The People of Paper (McSweeney's Books, 2005)
A friend lent me this book by Salvador Plascencia, thought I'd like it, as he returned to me my copy of Kundera's Unbearable Lightness of Being. The book was overlarge where width and height were concerned, but a cursory glance through the relatively thin volume showed its post-modern flare, with ever-changing blocks of formatting, black shapes covering up some or all of certain narratives and small illustrations breaking up (and supposedly holding up) the story. These things excited me and I began reading it the next day.
The book centers around Federico de la Fe, father and husband, who must change the straw in their mattress each Tuesday by the river for all the uncontrolled piss he makes at night. His wife, Merced (who loves limes), chooses not to be pissed on anymore and leaves them both. The story springs from this sad point, the narrator changing with each column of text, from Little Merced (the daughter) to Rita Hayworth to Baby Nostradamus and more. Federico tempers his sadness by burning himself, which he hides from Little Merced (who also loves limes). This works for him and he always wears long sleeves. The main narrator is Saturn, that third-person omniscient whom Federico blames for everything, and whom Federico wages a war against with the carnation-chewing gang of the town of El Monte in Southern California. Saturn sees everything, hears everything, is making a history of their lives with his voyeurism.
Oh, yes, there are also the people of paper. A highly skilled origami artist began by reanimating his dead cat with paper organs and paper arteries before working his way up to human organs, and finally whole people of paper (whose fellators develop paper cuts on their tongues or wake up with soggy newspaper skin stuck to them overnight).
Needless to say, there are a great deal of creative elements at work in this book, so much so that to be brief about it is to sound a little ridiculous.
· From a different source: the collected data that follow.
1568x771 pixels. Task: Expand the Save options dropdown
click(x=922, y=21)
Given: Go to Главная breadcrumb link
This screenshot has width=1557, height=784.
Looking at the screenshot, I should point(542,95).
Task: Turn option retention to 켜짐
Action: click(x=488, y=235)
His language is something like I have never read, totally casual yet thick with imagination, self-aware but not grievously meta. He brings the reader into a world occupied by obvious creation, occupied by the writer himself. It is a book mired in the sadness of loss and the futility of displaced anger. The characters and their struggles are tied to all who involve themselves in the story and illustrate how personal the act of writing fiction is.
Overall, I would recommend picking it up and giving it a try. It is something different, a little fantastical and very smart.
I will conclude with a small passage from the beginning that I just turned to:
Saturn
Saturn was aligned directly over Federico de la Fe, following him wherever he went, budging a half a space centimeter for every five hundred land miles de la Fe and Little Merced traveled. But once Federico de la Fe retreated into the lead shell, safely hiding from view and refusing to reemerge until the weight from the air was lifted, Saturn withdrew into his orbit and faded into the blur of the chalky galaxy.